--- Exercise prompt ---
The string "アンドロ" may appear on lines of the entries below; report how many such lines there are, and only that.

--- Supplied entries ---
-- Opening Marker --

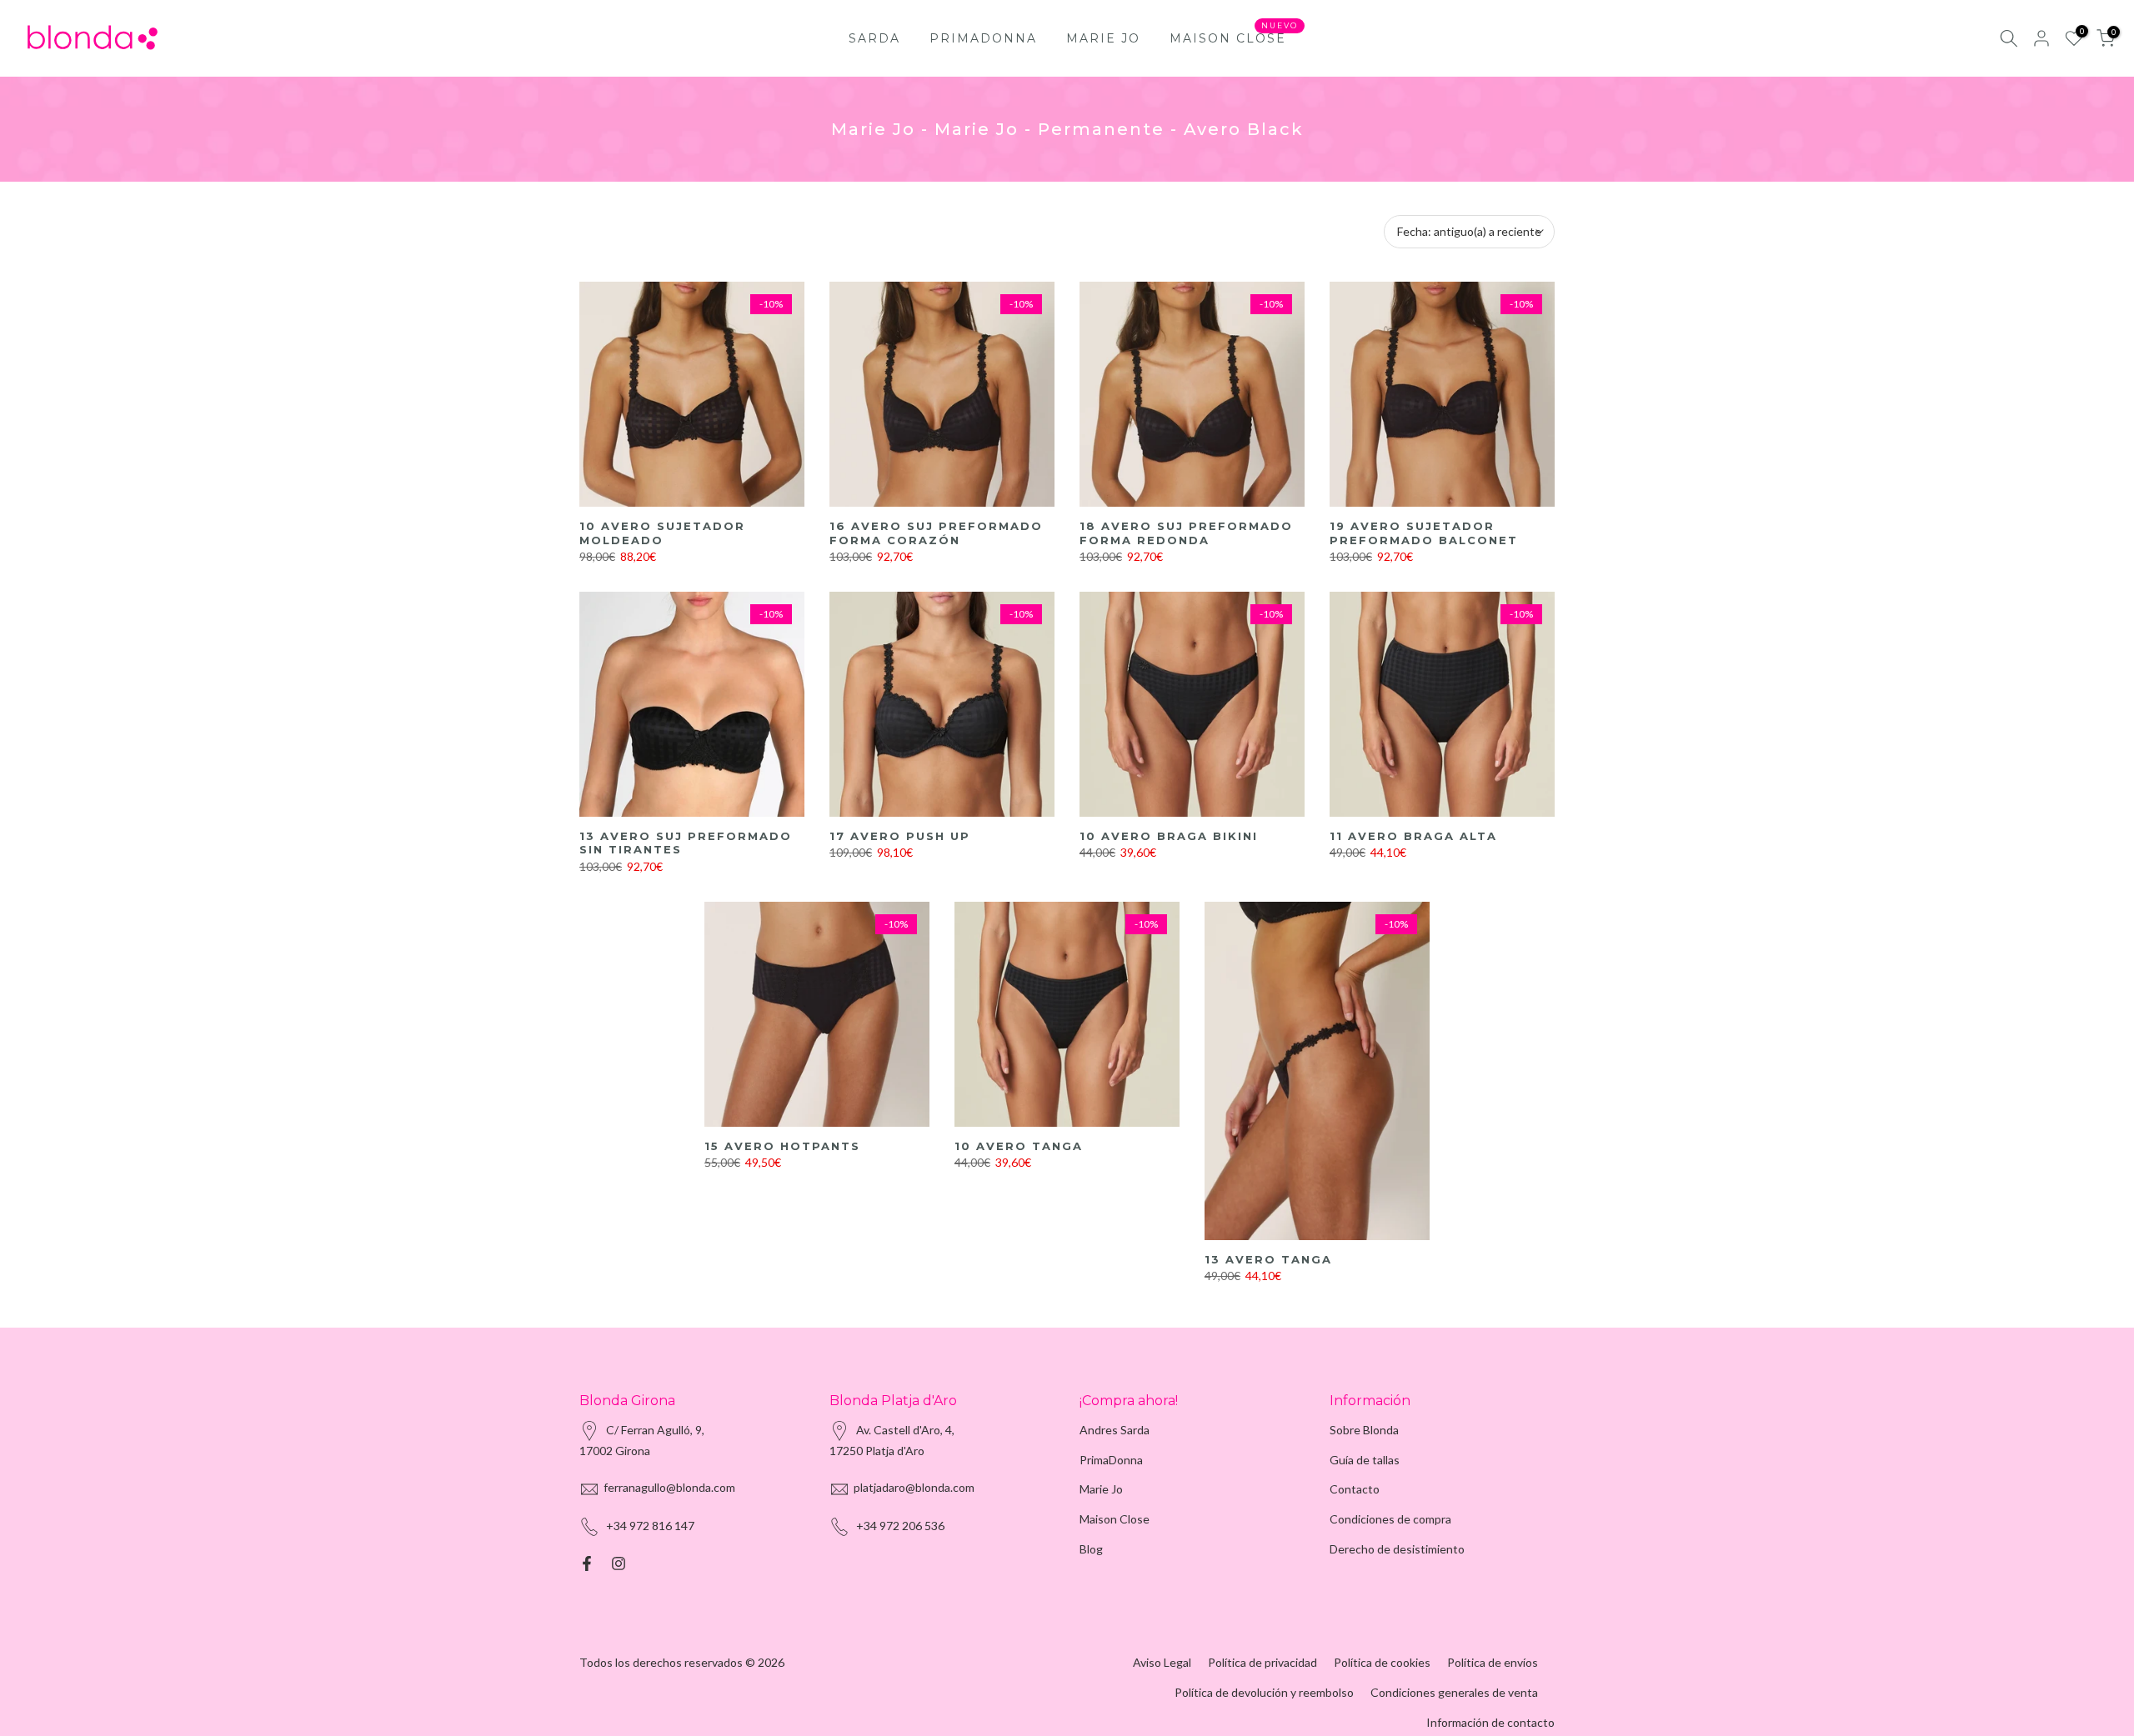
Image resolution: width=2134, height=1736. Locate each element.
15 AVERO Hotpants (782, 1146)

-- Closing Marker --
-- Opening Marker --

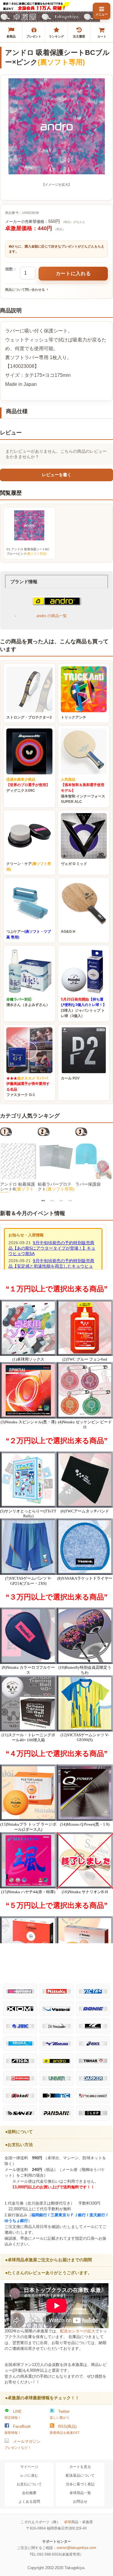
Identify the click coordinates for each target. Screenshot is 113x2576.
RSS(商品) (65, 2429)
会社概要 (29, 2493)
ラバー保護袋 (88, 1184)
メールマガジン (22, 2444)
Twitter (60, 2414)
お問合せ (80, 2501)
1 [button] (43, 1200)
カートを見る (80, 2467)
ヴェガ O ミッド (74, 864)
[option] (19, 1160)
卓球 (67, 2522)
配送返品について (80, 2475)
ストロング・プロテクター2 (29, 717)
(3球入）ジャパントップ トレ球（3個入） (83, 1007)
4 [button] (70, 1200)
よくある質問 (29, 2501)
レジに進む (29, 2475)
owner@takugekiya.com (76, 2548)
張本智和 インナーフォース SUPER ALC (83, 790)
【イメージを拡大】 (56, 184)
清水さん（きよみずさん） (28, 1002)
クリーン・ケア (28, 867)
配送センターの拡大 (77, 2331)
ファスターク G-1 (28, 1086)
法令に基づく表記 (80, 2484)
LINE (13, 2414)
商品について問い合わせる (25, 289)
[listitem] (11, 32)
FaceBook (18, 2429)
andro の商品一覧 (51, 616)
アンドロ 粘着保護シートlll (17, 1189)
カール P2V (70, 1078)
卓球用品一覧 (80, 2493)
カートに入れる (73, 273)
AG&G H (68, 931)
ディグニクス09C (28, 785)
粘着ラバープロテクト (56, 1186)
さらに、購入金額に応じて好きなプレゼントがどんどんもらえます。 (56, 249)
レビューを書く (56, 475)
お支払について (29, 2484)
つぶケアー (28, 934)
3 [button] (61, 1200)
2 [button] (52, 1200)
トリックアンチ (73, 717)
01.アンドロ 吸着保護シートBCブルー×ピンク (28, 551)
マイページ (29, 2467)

-- Closing Marker --

--- Output below ---
2